Just tried OpenAI whisper on a very old early German sound film (1930), captured from a not-so-good quality source. And while it didn’t catch all of the dialogue in the 30sec clip I tried, the lines it did capture were almost perfect. Gamechanger for fansubs of obscure movies! pic.twitter.com/EXu4mQnjXo— Johannes Baiter 👶 💻 (@jbaiter_) September 24, 2022
From Open AI’s perspective, there is potential for Whisper to improve accessibility tools. “While Whisper cannot be used for real-time transcription out of the box,” researchers said, “others may be able to build apps on top that allow for near-real-time speech recognition and translation.”
For Dubverse founder Varshul CW, it was Whisper’s multilingual capabilities — along with its accessibility and scalability — that sparked enthusiasm.
THIS IS HUGE— Varshul CW (@varshul_cw) September 22, 2022
Going multi-lingual becomes very accessible and scalable with @OpenAI whisper’s translate use-case
With this, any content can be converted from base language to English
99 base languages across Indian, Russian, Roman, African, Asian, and more are covered 💥 https://t.co/V813hrej2R
The video dubbing platform quickly released a Whisper-based transcription demo for users to try out.
And of course, once speech is converted to text, new possibilities flourish.
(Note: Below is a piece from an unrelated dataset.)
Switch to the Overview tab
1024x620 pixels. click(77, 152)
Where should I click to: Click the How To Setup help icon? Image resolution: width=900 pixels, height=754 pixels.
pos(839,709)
Text can be analyzed, classified and transformed using natural language processing (NLP). Karpathy reflected on what such a future could look like in a tweet.
As someone who very much enjoys podcasts I continue to be frustrated that so much information is locked up in opaque audio files. How do we make all of this information accessible, searchable, navigable, linkable, upvotable, etc? Great opportunity if someone does this right, imo.— Andrej Karpathy (@karpathy) September 26, 2022
The Rising Tide of AI
With quality ASR now freely available, are companies that offer speech recognition now quaking in their boots?
Just like machine translation, speech recognition systems such as Whisper cannot be immediately deployed commercially in all contexts. Human intervention is often the solution for closing the “last mile” — the gap between what an AI model can produce and the quality needed by businesses. (In fact, Open AI’s Whisper paper found that an expert-in-the-loop approach outperformed both human-only and model-only transcription.)
Demand is likely to continue to grow for ASR providers that can help companies build custom speech recognition models and inject AI into their workflows, as well as for language service providers (LSPs) that provide expert-in-the-loop transcription and captioning as managed services (such as AI-Media and Verbit).
The easy availability of ever-improving ASR and NLP systems will also provide further impetus for startups to build SaaS platforms for specific use cases. Such platforms continue to attract significant startup funding, with examples including meeting solution platforms Airgram and Otter.AI, video editing tools Descript and Dubverse, automated subtitling platform XL8, and AI-dubbing platform Papercup.
So far, the release has not visibly impacted the conventional transcription industry. While shares in Australia-listed AI Media and Toronto-listed VIQ Solutions have shown weakness over the past few weeks, the downtrend was in line with the broader market and there was no particular drawdown in the days following the Whisper announcement.